10.5385/jksn.2012.19.4.253
- Author:
In Chang SEONG
1
;
Youn Shim SHIN
;
Young Pyo CHANG
Author Information
1. Department of Pediatrics, Dankook University College of Medicine, Cheonan, Korea. ychang@dankook.ac.kr
- Publication Type:Original Article
- Keywords:
nCPAP;
Surfactant;
Mechanical ventilation;
Respiratory distress syndrome;
Preterm infant
- MeSH:
Birth Weight;
Continuous Positive Airway Pressure;
Gestational Age;
Humans;
Incidence;
Infant;
Infant, Newborn;
Infant, Premature;
Intubation;
Oxygen;
Parturition;
Respiration, Artificial
- From:Journal of the Korean Society of Neonatology
2012;19(4):253-261
- CountryRepublic of Korea
- Language:Korean
-
Abstract:
PURPOSE: This study was performed to investigate the effectiveness and safety of the prophylactic administration method of surfactant, followed by rapid extubation to nasal CPAP (nCPAP) in very preterm infants. METHODS: Thirty-three preterm infants with 24-29 weeks gestational age (GA) were treated with the method of prophylactic administration of surfactant by a brief intubation within 15 minutes after birth and rapid extubation to nCPAP for the treatment of respiratory distress. The variables and complications related to oxygen therapy and mechanical ventilation (MV) were compared with those of 24 historical control infants with comparable GA, treated with the rescue surfactant administration with prolonged MV for the respiratory distress syndrome (RDS). RESULTS: Prophylactic surfactant with nCPAP did not reduce the total durations of oxygen therapy and MV, compared with the rescue surfactant with MV (P=0.622 P=122, respectively).

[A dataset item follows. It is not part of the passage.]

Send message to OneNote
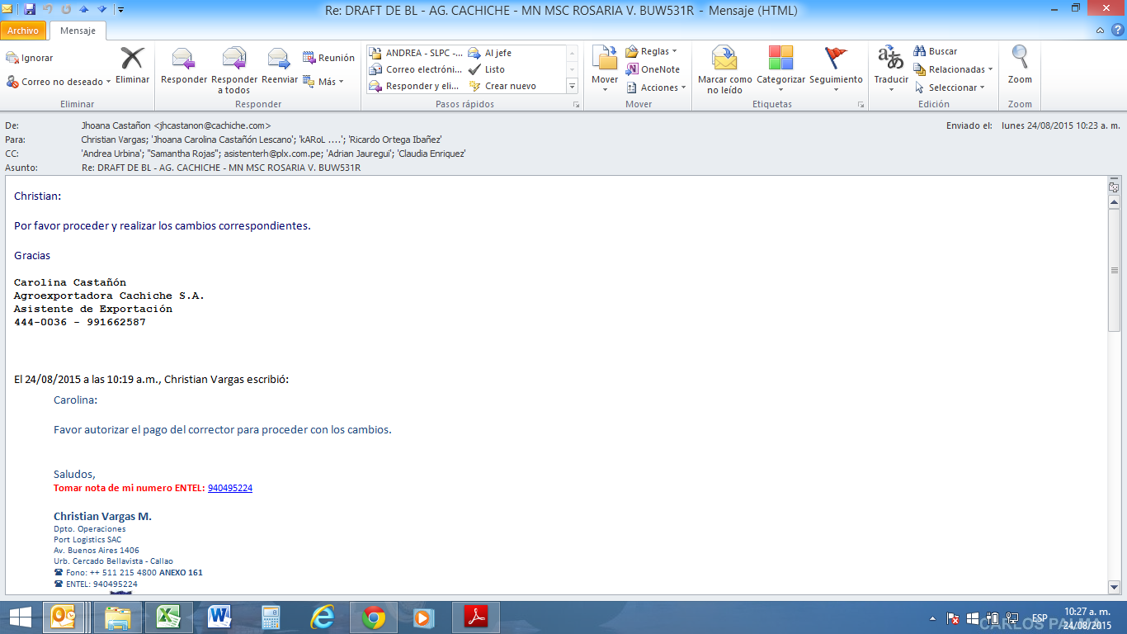Screen dimensions: 1127x634 (653, 69)

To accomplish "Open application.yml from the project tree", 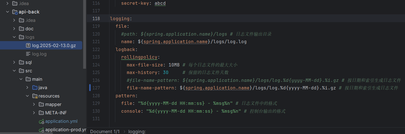I will (x=61, y=121).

The incidence of death and BPD at 36 weeks postmenstrual age (PMA) and other complications related to oxygen therapy and MV were not increased in the infants treated with prophylactic surfactant with nCPAP despite the lower GA and birth weight. In the subgroup analysis for infants with 27-29 weeks of GA, the total duration of MV tended to decrease in infants treated with prophylactic surfactant with nCPAP (Odd ratio, 0.93, 95% Confidence interval, 0.87, 1.00, P=0.051). CONCLUSION: Prophylactic surfactant administration followed by rapid extubation to nCPAP tended to reduce the duration of MV in infants with GA of 27-29 weeks, compared with the rescue surfactant administration with prolonged MV for RDS.